RECORD EXCERPTS:
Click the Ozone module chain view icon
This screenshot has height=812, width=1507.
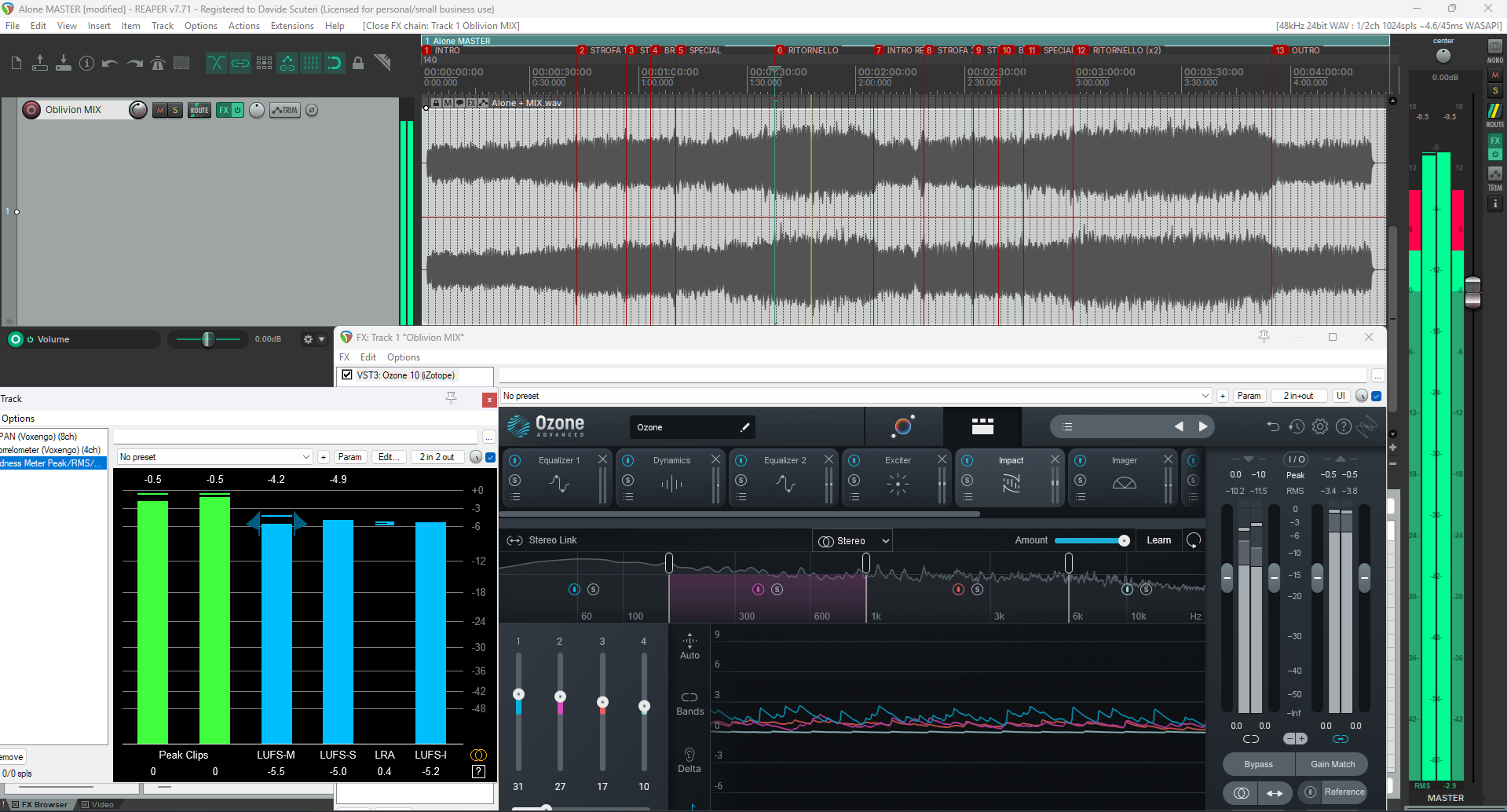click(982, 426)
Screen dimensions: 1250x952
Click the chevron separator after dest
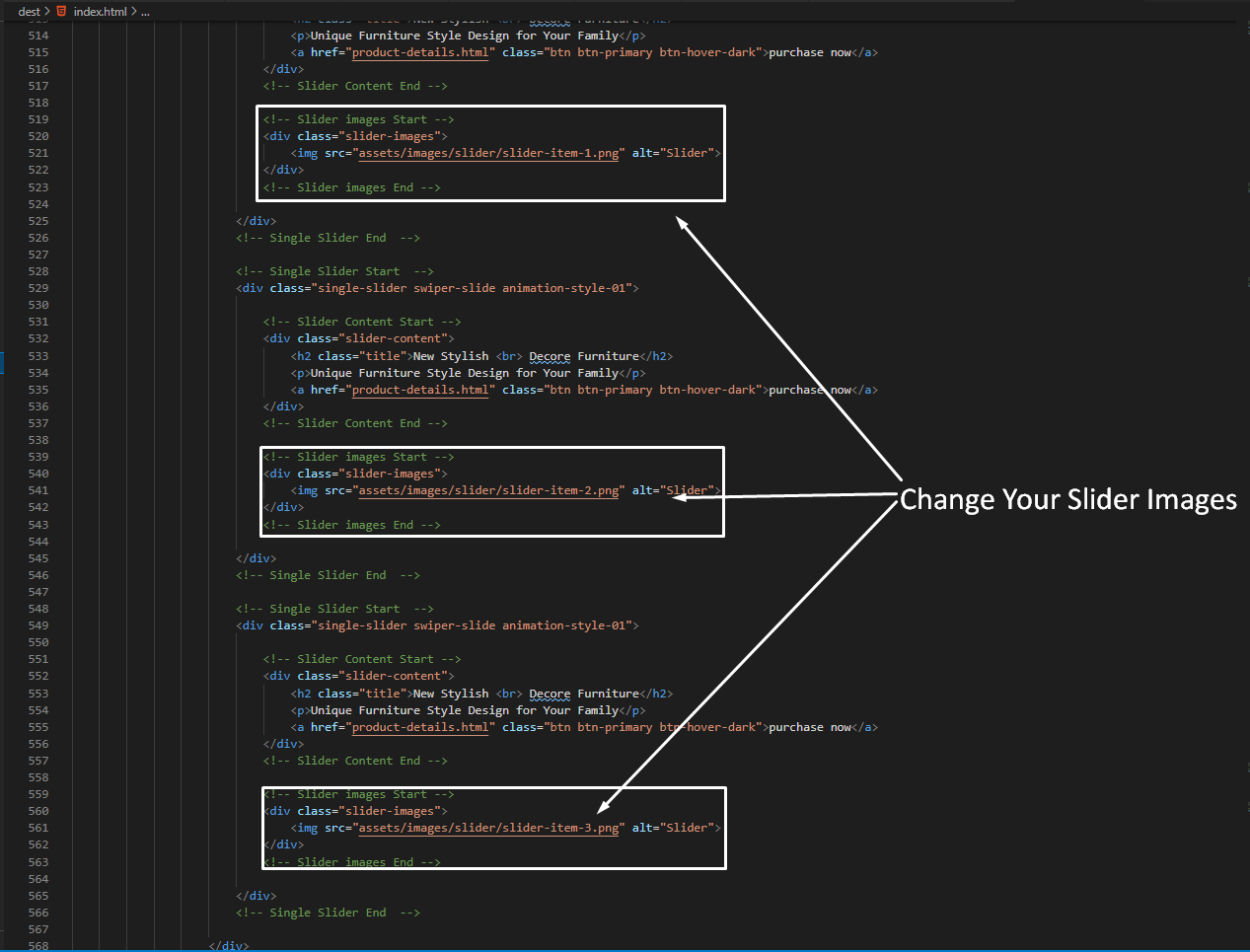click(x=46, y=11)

ACTIVITY:
Your reply should hold only the records, duplicated exactly, without any image.

THE COMPLETED TASK:
Click the Ozone module chain view icon
This screenshot has height=812, width=1507.
click(982, 426)
Screen dimensions: 1250x952
Click the chevron separator after dest
click(x=46, y=11)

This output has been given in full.